In einem von der Kanzlei Sommerberg geführten Prozess in Sachen Widerspruch einer Lebensversicherung erteilte das OLG Nürnberg-Fürth folgenden Hinweis: „Der Senat sieht in rechtlicher Hinsicht Ansatzpunkte dafür, dass dem Kläger hinsichtlich der gezogenen Nutzungen ein Auskunftsanspruch zusteht.“
Der Bundesgerichtshof hat schon mehrfach entschieden, dass Versicherungsnehmer die Auflösung ihrer Lebensversicherung auch noch Jahre nach Vertragsabschluss verlangen können, wenn die darin enthaltene Widerspruchsbelehrung fehlerhaft ist.

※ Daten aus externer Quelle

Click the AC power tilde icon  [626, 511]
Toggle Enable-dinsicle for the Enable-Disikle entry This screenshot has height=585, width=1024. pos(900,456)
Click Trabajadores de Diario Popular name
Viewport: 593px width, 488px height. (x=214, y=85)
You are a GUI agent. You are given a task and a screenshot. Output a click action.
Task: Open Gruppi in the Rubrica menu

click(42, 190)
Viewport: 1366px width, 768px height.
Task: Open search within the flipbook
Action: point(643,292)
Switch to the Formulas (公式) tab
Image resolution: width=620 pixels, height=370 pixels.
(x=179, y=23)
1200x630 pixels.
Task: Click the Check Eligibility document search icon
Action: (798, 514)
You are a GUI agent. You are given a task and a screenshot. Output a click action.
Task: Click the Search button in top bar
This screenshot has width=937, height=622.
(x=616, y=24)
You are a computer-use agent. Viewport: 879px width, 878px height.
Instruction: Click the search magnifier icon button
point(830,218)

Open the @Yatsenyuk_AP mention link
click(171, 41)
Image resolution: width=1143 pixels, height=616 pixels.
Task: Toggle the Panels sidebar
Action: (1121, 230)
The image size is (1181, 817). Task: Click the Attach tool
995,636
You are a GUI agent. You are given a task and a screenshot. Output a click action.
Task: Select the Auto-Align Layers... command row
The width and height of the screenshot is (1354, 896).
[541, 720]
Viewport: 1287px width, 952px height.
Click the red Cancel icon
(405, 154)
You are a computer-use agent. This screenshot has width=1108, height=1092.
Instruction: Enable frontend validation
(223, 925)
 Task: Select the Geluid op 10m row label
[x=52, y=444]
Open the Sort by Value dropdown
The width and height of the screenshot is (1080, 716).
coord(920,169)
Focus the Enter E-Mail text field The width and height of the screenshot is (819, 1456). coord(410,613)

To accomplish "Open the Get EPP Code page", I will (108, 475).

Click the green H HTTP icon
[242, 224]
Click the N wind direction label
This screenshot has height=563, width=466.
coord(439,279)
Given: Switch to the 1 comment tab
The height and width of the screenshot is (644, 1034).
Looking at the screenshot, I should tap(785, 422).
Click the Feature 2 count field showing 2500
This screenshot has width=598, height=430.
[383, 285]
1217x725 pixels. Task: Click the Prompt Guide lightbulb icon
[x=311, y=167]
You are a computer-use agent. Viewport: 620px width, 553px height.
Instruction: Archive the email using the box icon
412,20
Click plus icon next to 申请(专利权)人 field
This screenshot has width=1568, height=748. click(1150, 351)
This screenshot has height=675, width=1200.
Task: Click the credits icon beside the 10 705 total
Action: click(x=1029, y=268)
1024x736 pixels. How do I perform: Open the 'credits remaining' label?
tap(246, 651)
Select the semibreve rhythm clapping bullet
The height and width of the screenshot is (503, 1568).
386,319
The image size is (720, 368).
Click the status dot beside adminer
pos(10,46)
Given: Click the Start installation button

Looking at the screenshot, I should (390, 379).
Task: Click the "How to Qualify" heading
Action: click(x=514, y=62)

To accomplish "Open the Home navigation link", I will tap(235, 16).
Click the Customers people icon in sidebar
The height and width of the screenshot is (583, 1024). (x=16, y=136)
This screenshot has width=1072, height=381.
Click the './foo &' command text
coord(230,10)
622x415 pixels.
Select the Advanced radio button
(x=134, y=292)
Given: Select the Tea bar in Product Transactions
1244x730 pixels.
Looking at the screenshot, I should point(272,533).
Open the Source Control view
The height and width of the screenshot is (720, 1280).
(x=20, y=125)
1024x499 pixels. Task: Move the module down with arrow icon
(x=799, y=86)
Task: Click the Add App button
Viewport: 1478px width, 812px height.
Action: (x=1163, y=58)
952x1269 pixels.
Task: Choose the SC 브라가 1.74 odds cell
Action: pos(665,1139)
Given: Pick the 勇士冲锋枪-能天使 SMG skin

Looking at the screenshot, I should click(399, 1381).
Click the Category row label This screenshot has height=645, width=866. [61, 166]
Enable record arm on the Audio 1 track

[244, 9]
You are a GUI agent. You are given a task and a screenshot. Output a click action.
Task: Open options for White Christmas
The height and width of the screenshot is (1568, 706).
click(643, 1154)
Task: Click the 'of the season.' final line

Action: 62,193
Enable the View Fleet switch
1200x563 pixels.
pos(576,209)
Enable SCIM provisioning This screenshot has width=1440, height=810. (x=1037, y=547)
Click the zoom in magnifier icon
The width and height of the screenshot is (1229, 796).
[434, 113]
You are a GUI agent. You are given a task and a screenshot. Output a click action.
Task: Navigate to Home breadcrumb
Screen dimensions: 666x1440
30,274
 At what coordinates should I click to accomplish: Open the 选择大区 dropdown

So können durch einen Widerspruch auch heute noch zahlreiche Versicherungskunden ihre unprofitable kapitalbildende Lebensversicherung rückabwickeln und dadurch hohe Ersparnisse erzielen.
Dem Versicherungsnehmer steht bei einem wirksam erklärten Widerspruch ein Anspruch auf vollständige Rückgewähr aller gezahlten Prämien zu. Hiervon ist jedoch der Wert des genossenen Versicherungsschutzes in Abzug zu bringen.
Zusätzlich zum Prämienrückzahlungsanspruch kann der Versicherungsnehmer die Erstattung der Nutzungen verlangen, die der Versicherer aus der Verwendung der Prämien gezogen hat. Die Versicherungsgesellschaft hat die Gewinne, die sie mit den erhaltenen Prämien erwirtschaftet hat, dem Versicherungskunden herauszugeben, so die ständige Rechtsprechung des BGH.
Ferner hat der BGH mit Urteil vom 11.11.2015 (Az. IV ZR 513/14) festgestellt, dass der Versicherungsnehmer vom Versicherer nur tatsächlich gezogene Nutzungen herausverlangen kann und hierfür die Darlegungs- und Beweislast trägt.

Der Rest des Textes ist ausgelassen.